Word and element location records

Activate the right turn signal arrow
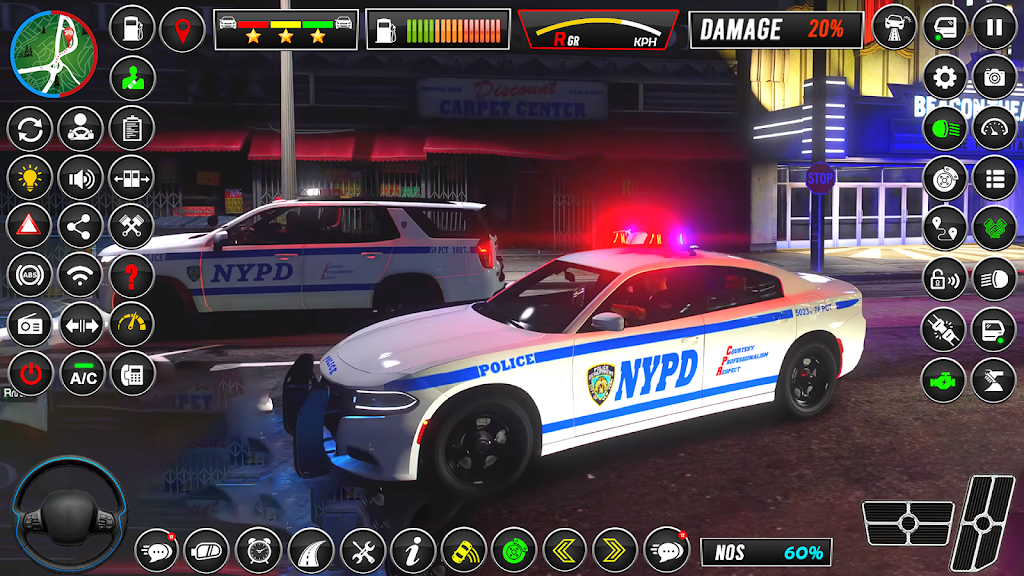The image size is (1024, 576). pyautogui.click(x=614, y=549)
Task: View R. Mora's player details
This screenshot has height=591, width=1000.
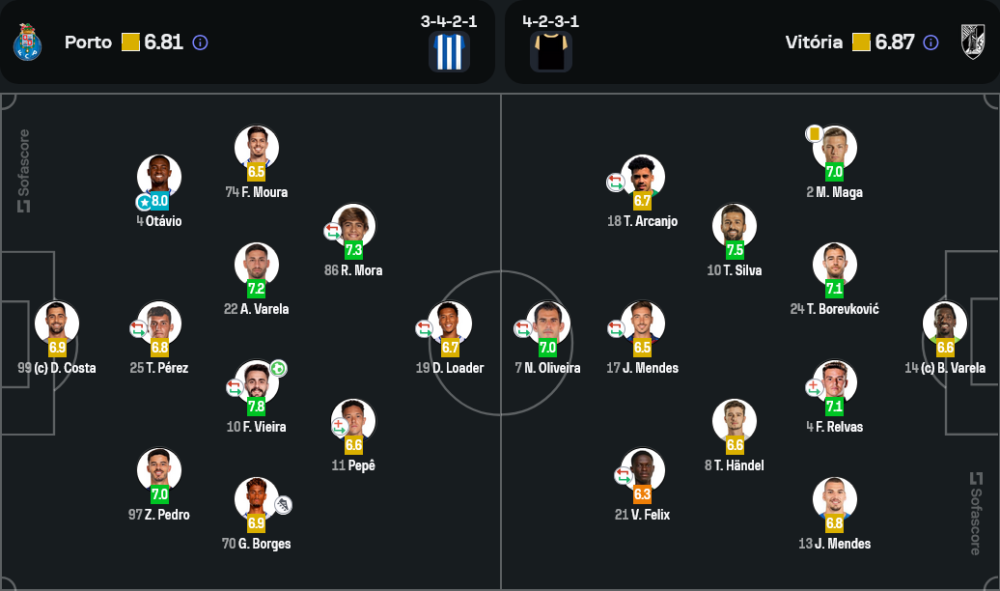Action: [354, 226]
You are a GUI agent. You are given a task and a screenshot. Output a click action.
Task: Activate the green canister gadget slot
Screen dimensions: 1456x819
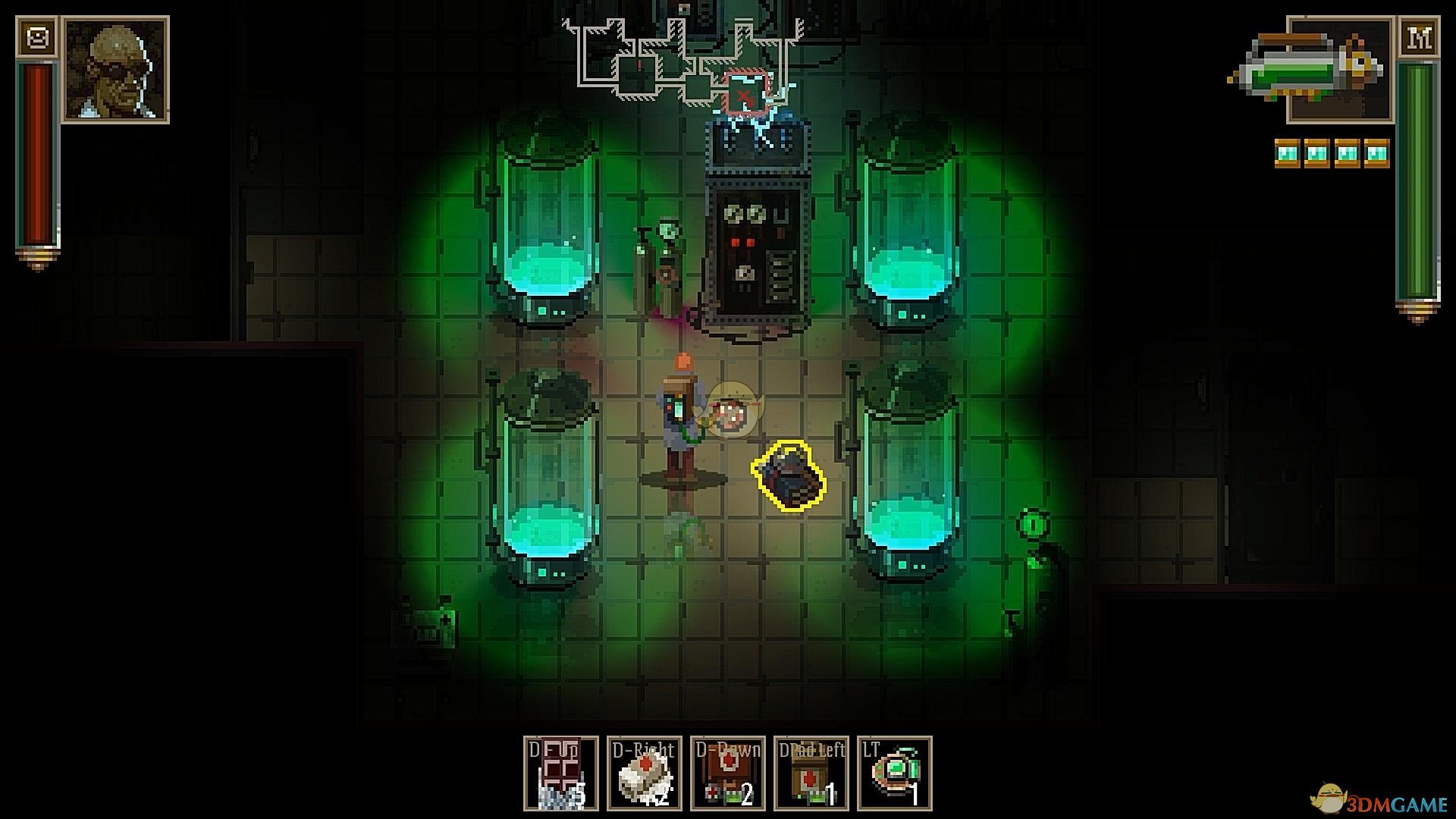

What needs to be done → Arrange every line of the listing as a numbered list, skipping blank lines and omitting the pictures.

Complete output →
1. Activate the right turn signal arrow
2. The image size is (1024, 576). pyautogui.click(x=614, y=549)
3. Task: View R. Mora's player details
4. This screenshot has height=591, width=1000.
5. Action: [354, 226]
6. You are a GUI agent. You are given a task and a screenshot. Output a click action.
7. Task: Activate the green canister gadget slot
8. Screen dimensions: 1456x819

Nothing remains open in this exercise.